Royal Dutch Shell Plc said that a fire broke out yesterday at its Pernis refinery in the Netherlands, the largest in Europe. The blaze started at the gasoline-making catalytic cracker at the 416,000 barrel-a-day plant, the Rotterdam fire department said.
Heating Fuels
Prices of heating fuels dropped for a second day.
Heating oil for January delivery fell 0.11 cent to $1.5080 a gallon in New York. Yesterday, it dropped 7.49 cents, or 4.7 percent, to settle at $1.5091 a gallon, the lowest since Jan. 22, 2007.
Natural gas for January delivery fell as much as 1.9 percent to $5.902 per million British thermal units, the lowest since Sept. 21 last year. It lost 33 cents, or 5.2 percent, yesterday to $6.017 per million British thermal units, the lowest settlement since Sept. 20, 2007.

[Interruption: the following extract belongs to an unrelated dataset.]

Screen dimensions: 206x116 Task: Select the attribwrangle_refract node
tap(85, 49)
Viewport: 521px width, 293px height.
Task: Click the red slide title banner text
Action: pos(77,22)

U.S. fuel demand during the four weeks ended Nov. 28 was down 6.2 percent from a year earlier, an Energy Department report showed Dec. 3.
The four-week average of petroleum products supplied in the U.S. was 19.3 million barrels a day, down from 20.5 million barrels a day a year ago, the report showed.
U.S. Jobs
“Nothing except a major shock is going to revive this market as long as risk aversion predominates,” said Andrey Kryuchenkov, an analyst with VTB Group in London. “Demand numbers were down again yesterday, reflecting the economic crisis.”
The U.S. Labor Department will probably say today that payrolls in November dropped the most since the 2001 terrorist attacks, a Bloomberg news survey showed. The U.S. entered a recession in December 2007, the National Bureau of Economic Research, a private, non-profit panel of economists that dates American business cycles, said on Dec. 1.
European Central Bank President Jean-Claude Trichet said the euro region’s economy will shrink next year for the first time since 2003.
Qatar’s oil minister said Dec. 3 that the Organization of Petroleum Exporting Counties will “definitely” cut output at its next meeting in Algeria on Dec. 17.
OPEC Cut
“OPEC is sure to cut quotas at the next meeting,” MFC Global’s Hodge said. “If OPEC wants to have the desired impact on the market, they are going to have to show us in a physical sense, not just talk about cuts.”
OPEC oil ministers agreed on Oct. 24 in Vienna that the 11 members with quotas would lower supply by 1.5 million barrels a day starting in November. Production by the 11, excluding Iraq and Indonesia, declined 725,000 barrels to 28.24 million barrels a day last month, according to data compiled by Bloomberg News.
“Prices won’t rebound until either the financial crisis is fixed or oil-market fundamentals tighten,” said Michael Lynch, president of Strategic Energy & Economic Research, in Winchester, Massachusetts. “We will have to see substantial inventory reductions and OPEC cuts.”
U.S. crude-oil supplies fell 456,000 barrels to 320.4 million barrels last week, the Energy Department said Dec. 3. It was the first decline in 10 weeks.
Brent crude oil for January settlement fell $3.16, or 7 percent, to $42.28 a barrel yesterday on London’s ICE Futures Europe exchange, the lowest settlement since Jan. 5, 2005.